If any consent, approval or authorization of any state,
municipal or other governmental department, agency or authority
should be necessary to effectuate any sale or other disposition
of the Pledged Stock, or any partial sale or other disposition of
the Pledged Stock, the Borrower will execute all such
applications and other instruments as may be required in
connection with securing any such consent, approval or
authorization, and will otherwise use its best efforts to secure
the same.
4.5 Each right, power and remedy of the Lender provided for in
this agreement or in the Note now or hereafter existing at law or
in equity or by statute or otherwise shall be cumulative and
concurrent and shall be in addition to every other such right,
power or remedy. The exercise or beginning of the exercise by
the Lender of any one or more of the rights, powers or remedies
provided for in this agreement or in the Note or now or hereafter
existing at law or in equity or by statute or otherwise shall not
preclude the simultaneous or later exercise by the Lender of all
such other rights, powers or remedies, and no failure or delay on
the part of the Lender to exercise any such right, power or
remedy shall operate as a waiver thereof.

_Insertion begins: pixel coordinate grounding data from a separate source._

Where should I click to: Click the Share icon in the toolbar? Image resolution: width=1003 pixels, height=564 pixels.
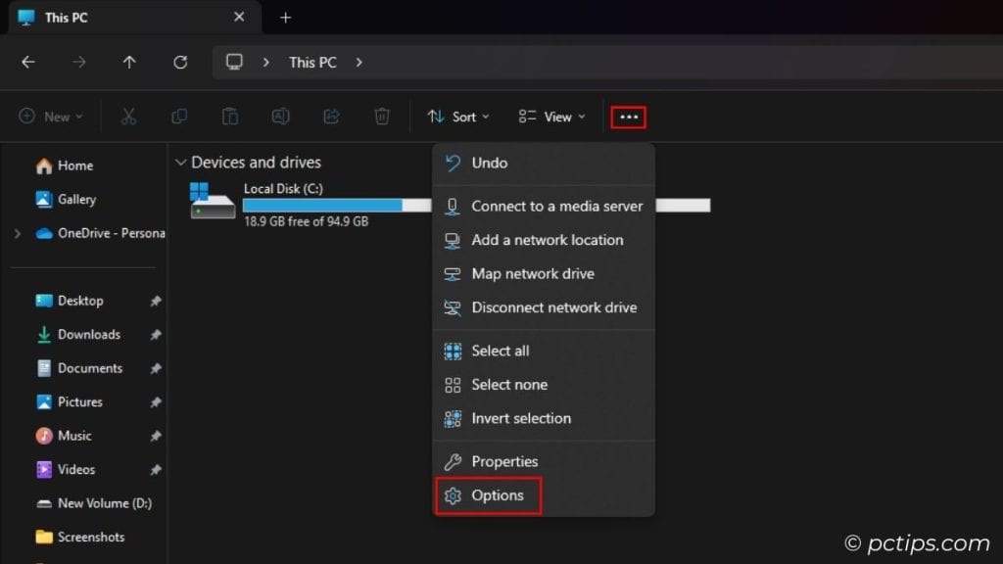pos(331,117)
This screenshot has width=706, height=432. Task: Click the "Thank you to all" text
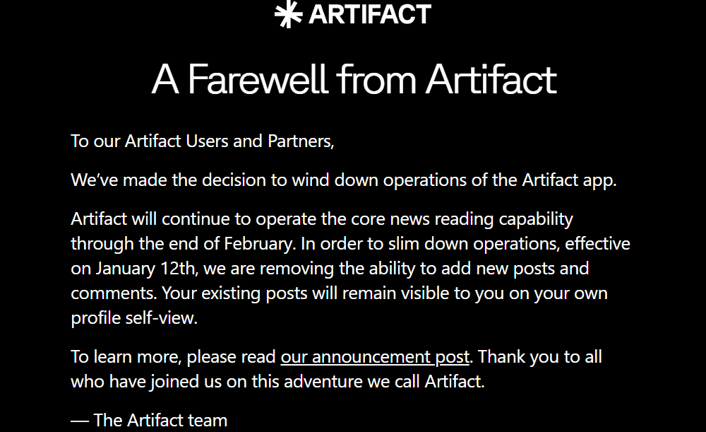tap(539, 357)
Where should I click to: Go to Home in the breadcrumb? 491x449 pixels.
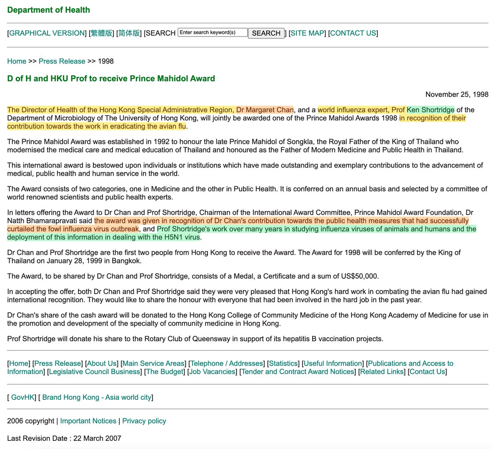[17, 61]
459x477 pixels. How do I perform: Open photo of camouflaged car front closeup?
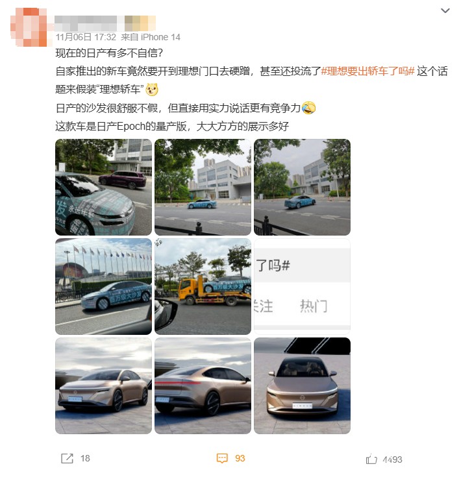tap(103, 187)
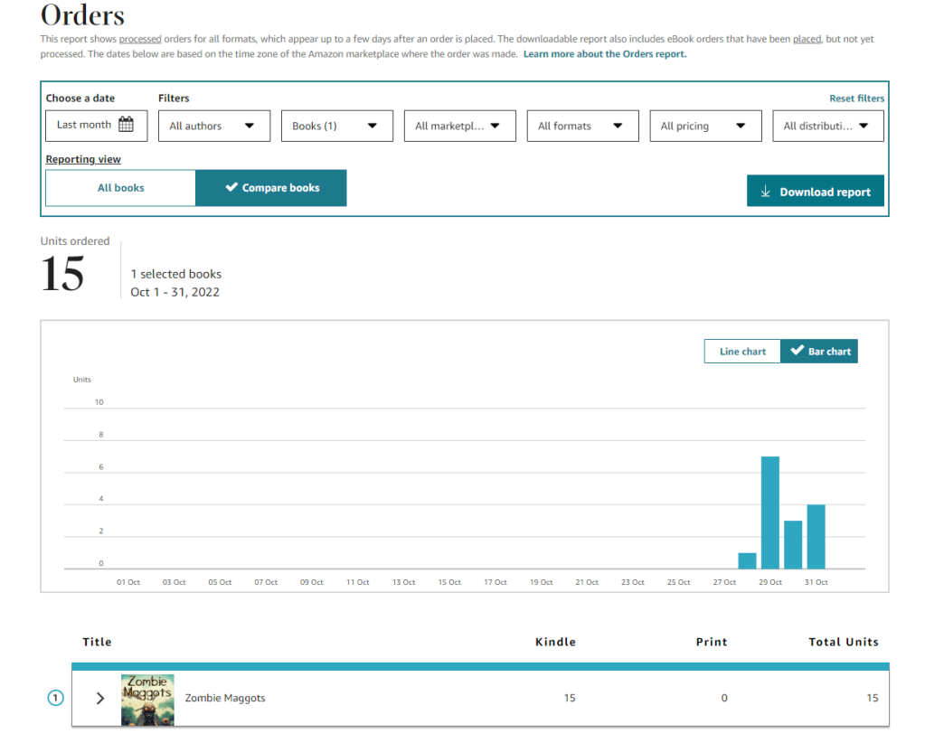
Task: Switch to Line chart view
Action: (741, 352)

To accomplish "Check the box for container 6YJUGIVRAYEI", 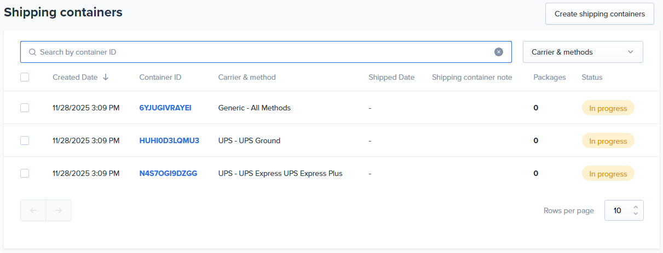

4.6 All moneys collected upon any sale or sales of the
Collateral hereunder, together with all other moneys received by
the Lender hereunder, shall be applied to the payment of all
costs and expenses incurred or paid by the Lender in connection
with any sale, transfer or delivery of the Collateral or the
collection of any such moneys (including without limitation,
reasonable attorney's fees and expenses), and the balance of such
moneys shall be held by the Lender and applied by it at any time
or from time to time to the payment of the Loan and interest and
all other moneys payable pursuant to the agreement in such order
and manner as the Lender in its sole discretion may determine.

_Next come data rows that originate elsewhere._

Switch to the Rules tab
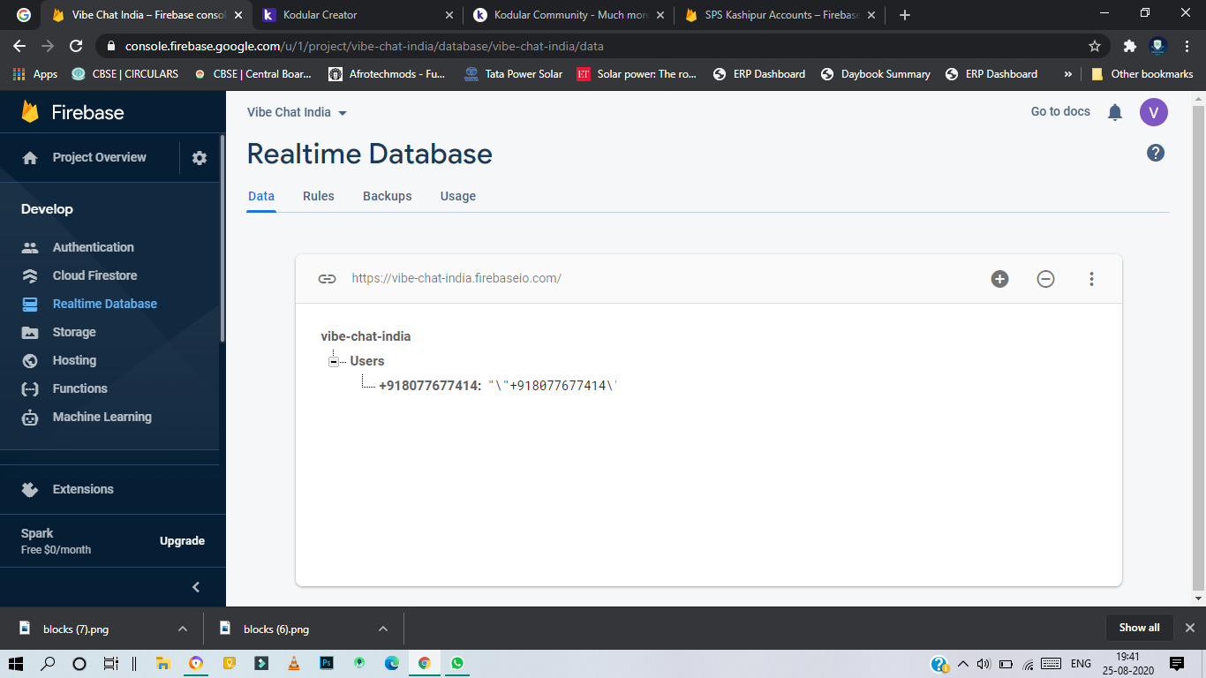This screenshot has height=678, width=1206. pyautogui.click(x=318, y=196)
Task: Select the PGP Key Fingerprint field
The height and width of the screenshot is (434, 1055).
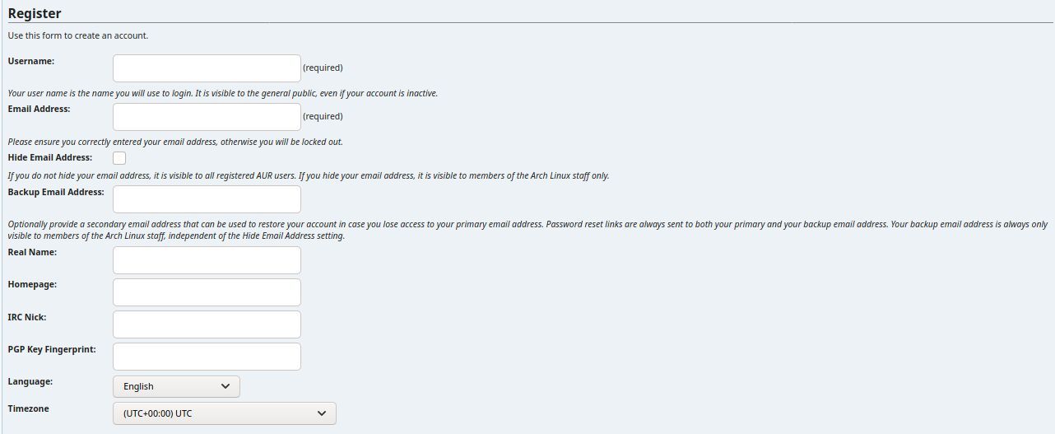Action: 207,357
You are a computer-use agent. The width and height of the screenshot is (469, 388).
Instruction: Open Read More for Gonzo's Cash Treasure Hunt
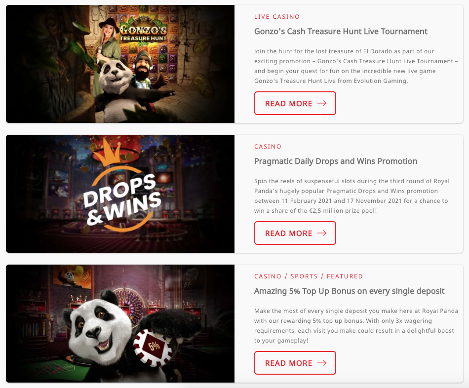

4.7 The obligations of the Borrower under this agreement shall
be absolute and unconditional and shall remain in full force and
effect without regard to, and shall not be released, suspended,
discharged, terminated, lessened or otherwise affected by any
circumstance or occurrence whatsoever, including, without
limitation: (a) any renewal, extension, substitution, amendment
or modification of or addition or supplement to or deletion from
the Note or this agreement or any assignment or transfer of any
thereof; (b) any waiver, consent, extension, indulgence or other
action or inaction under or in respect of the Note or this
agreement, or any exercise or nonexercise of any right, remedy,
power or privilege under or in respect of the Note or this
agreement; (c) any furnishing of any additional collateral or
security to the Lender or its assignee or any acceptance thereof
or any release of any collateral or security in whole or in part
by the Lender or its assignee under this agreement or otherwise;
(d) any limitation on any party's liability or obligations under
the Note or under this agreement or any invalidity or
unenforceability, in whole or in part, of any such instrument or
any term thereof; (e) any bankruptcy, insolvency, reorganization,
composition, adjustment, dissolution, liquidation or other like
proceeding relating to the Borrower, or any action taken with
respect to this agreement or the Note by any trustee or receiver,
or by any court, in any such proceeding; or (f) any other
circumstances; whether or nor the Borrower shall have notice or
knowledge or any of the foregoing.
4.8 The Lender shall have no duty or any obligation to take any
steps to protect, preserve or enforce any rights under the
Collateral. The Lender shall exercise reasonable care in the
custody and preservation of the Collateral in its possession to
the extent required by applicable statute, and shall be deemed to
have exercised reasonable care if it takes such action for that
purpose as the Borrower shall reasonably request in writing; but
no omission to do any act so requested by the Borrower shall be
deemed a failure to exercise reasonable care.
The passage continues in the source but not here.